The Edinburg Gallery, which he has owned for 15 years, features the works of about 15 artists, including many by Strauss himself.

Two of his pieces appeared in the Edinburg Mill Art Show and sale Oct. 6 and 7, which displayed the work of over 50 artists from the area. Proceeds from the annual event benefit the Edinburg Mill Museum.

Strauss, who lives about 10 miles outside of town, works with oil paints and uses no easel, preferring to paint on a flat canvas.

The method is “unusual for an artist,” said Strauss, demonstrating his technique of positioning a small board on risers above the canvas to lean on with his left arm as he paints with his right from directly above.

“The benefit is I have absolute control of the brush,” he said.

The method also allows for greater range of pressure, which he uses to create different looks with his brush strokes.

Strauss eschews palettes also, opting for the pure pigment straight from the tube. He mixes the colors as he paints them together.

“Every time you mix two colors together, there is a graying or blackening effect,” he said. “Sometimes you want that, but sometimes no.”

A Holocaust survivor, Strauss’ time in Poland during the German occupation makes its way into some of his art. He lived in Poland during the occupation in the 1940s.

He moved to the U.S. as a teenager, but memories from his time in Poland appear in several of his pieces, including one called “Babi Yar,” he painted as a tribute to a massacre that occurred in a ravine of the same name in 1941.

Strauss’s piece shows a scene full of bleeding children’s toys, lying throughout the scene as if they were bodies.

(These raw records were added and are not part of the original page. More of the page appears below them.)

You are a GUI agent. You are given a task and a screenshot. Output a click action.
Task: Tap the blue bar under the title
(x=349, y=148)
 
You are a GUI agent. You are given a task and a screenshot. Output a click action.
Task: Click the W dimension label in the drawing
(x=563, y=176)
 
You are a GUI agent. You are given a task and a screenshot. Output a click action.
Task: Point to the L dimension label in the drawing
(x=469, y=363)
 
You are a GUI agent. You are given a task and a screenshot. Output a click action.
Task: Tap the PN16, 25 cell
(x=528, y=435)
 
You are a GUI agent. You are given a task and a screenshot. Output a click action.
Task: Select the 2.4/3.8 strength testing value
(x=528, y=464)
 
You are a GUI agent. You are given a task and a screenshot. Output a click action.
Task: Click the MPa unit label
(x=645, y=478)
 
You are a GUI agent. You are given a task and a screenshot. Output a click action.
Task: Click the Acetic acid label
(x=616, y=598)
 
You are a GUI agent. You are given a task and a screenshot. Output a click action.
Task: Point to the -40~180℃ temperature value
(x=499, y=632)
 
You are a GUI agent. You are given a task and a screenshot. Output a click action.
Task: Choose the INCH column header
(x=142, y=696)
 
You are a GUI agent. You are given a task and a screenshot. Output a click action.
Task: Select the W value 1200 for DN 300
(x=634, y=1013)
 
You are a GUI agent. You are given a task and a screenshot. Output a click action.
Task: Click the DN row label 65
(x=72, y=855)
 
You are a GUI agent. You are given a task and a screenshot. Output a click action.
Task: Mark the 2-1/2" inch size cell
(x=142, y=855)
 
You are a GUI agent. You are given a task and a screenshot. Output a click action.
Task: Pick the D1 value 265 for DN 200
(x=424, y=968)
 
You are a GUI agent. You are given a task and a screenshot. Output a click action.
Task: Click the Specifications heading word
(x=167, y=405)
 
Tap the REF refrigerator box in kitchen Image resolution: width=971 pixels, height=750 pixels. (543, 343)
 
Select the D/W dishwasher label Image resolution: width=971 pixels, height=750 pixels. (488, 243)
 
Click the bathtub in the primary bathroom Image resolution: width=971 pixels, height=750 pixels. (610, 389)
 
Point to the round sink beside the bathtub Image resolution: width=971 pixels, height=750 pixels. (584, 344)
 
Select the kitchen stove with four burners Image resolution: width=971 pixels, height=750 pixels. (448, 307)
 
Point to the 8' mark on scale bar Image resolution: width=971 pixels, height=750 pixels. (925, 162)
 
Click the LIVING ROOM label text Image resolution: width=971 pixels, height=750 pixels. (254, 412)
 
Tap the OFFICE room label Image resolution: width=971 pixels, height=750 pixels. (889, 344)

Another painting, “Oh Beautiful!,” recalls the terrorist attacks on Sept. 11. Amidst a swirling landscape, the American flag appears at half-mast.
“It is a majestic American landscape, but if you look closely, certain things are disrupted,” Strauss said.

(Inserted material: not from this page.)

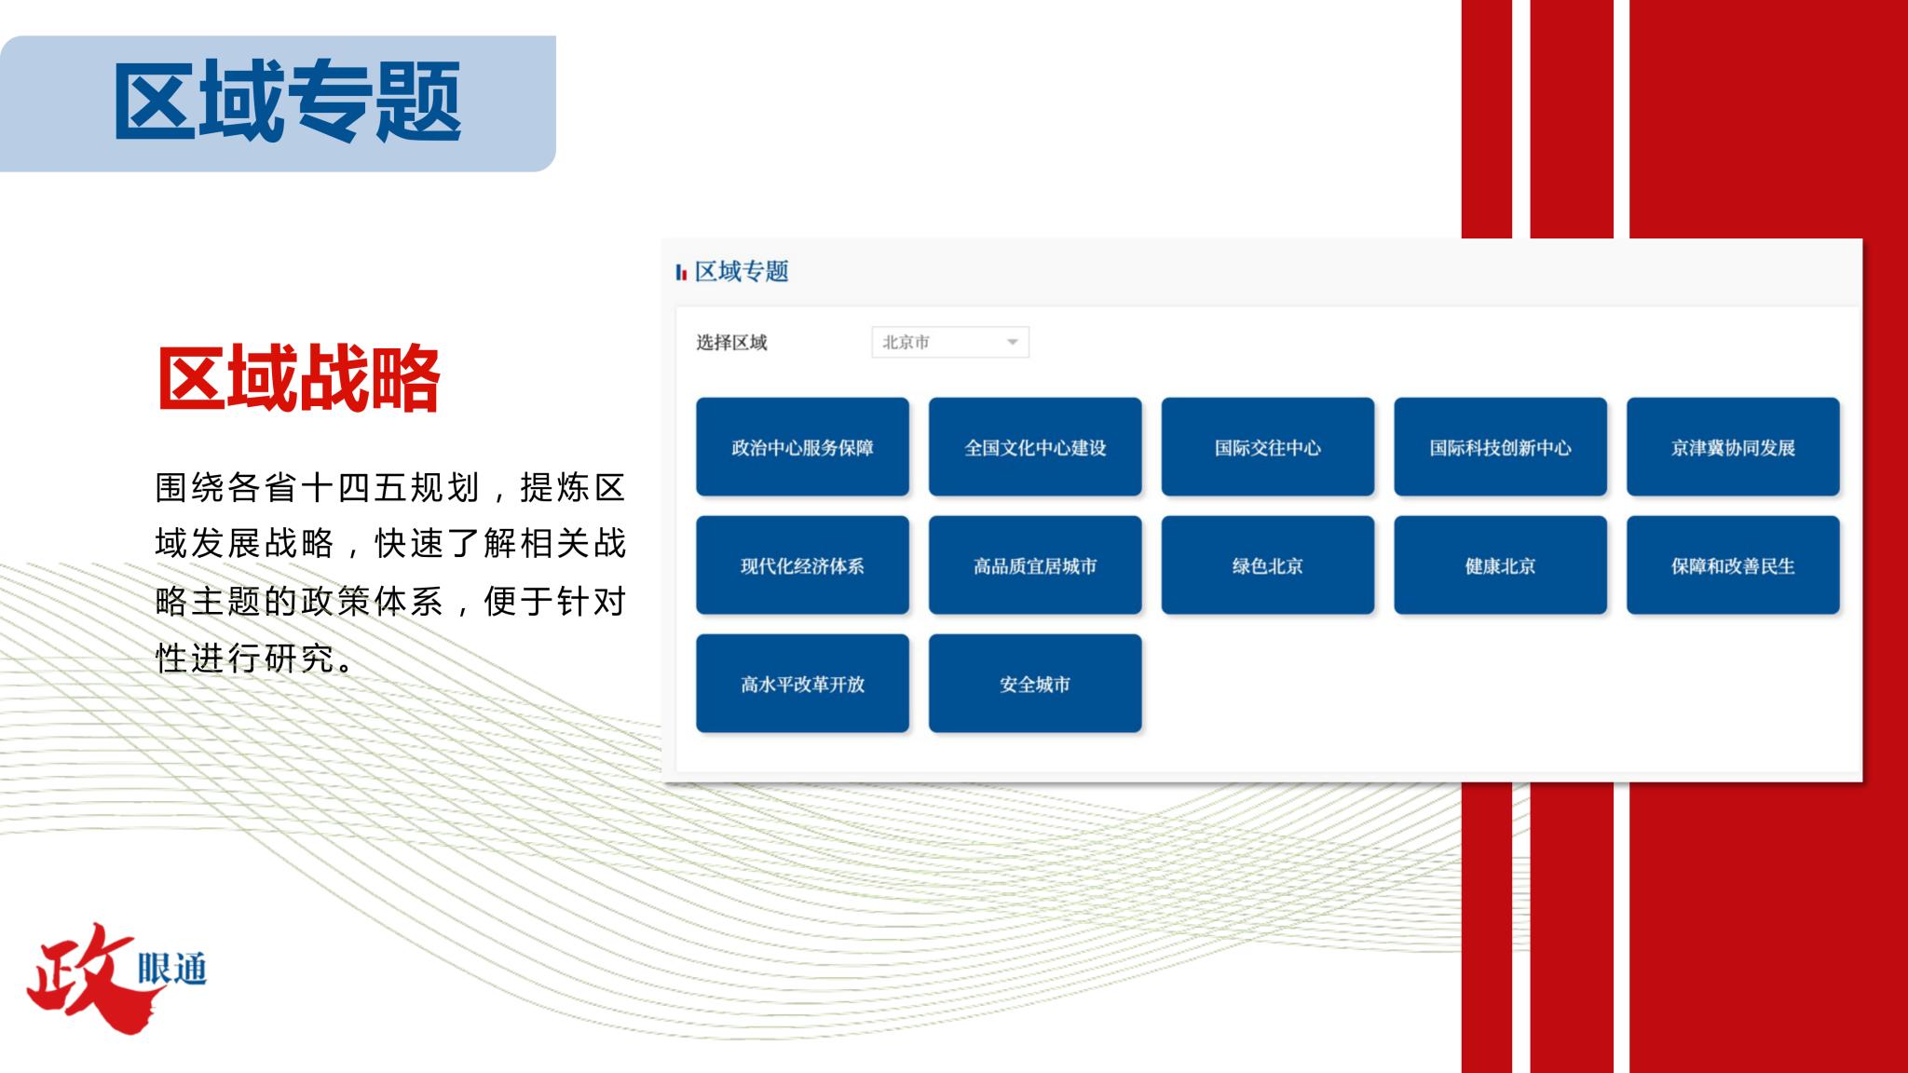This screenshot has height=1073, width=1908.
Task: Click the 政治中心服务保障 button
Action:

Segments of the stream don’t connect, trees bend to the side and brush strokes come from all directions to create a look of subdued chaos.
Strauss also paints lots of landscapes, using long brush strokes to create expressive trees, flowers and flowing water.

He also likes to experiment.

In one piece, he made deep, diagonal strokes across the entire canvas while the paint was still wet, to create the look of rain.

Strauss also does paintings on commission, and several of these sports-themed works can be seen at his gallery.

When he was 16 years old, Strauss emigrated to the U.S., living first in New Jersey. He earned a doctorate in physical chemistry and moved to D.C. to work for the federal government and eventually taught at Georgetown.

He stumbled upon art later in life as a way to satisfy a “need to be creative.” Strauss said he used to bring a yellow legal pad and draw sketches during faculty meetings.

“My doodles were very successful,” he said. “People would ask if they could have them.”

He started painting full time after he retired. Strauss spent 20 summers selling his art and doing painting demonstrations on the National Mall.
Strauss’s work can also be seen at the United States Holocaust Memorial Museum in D.C.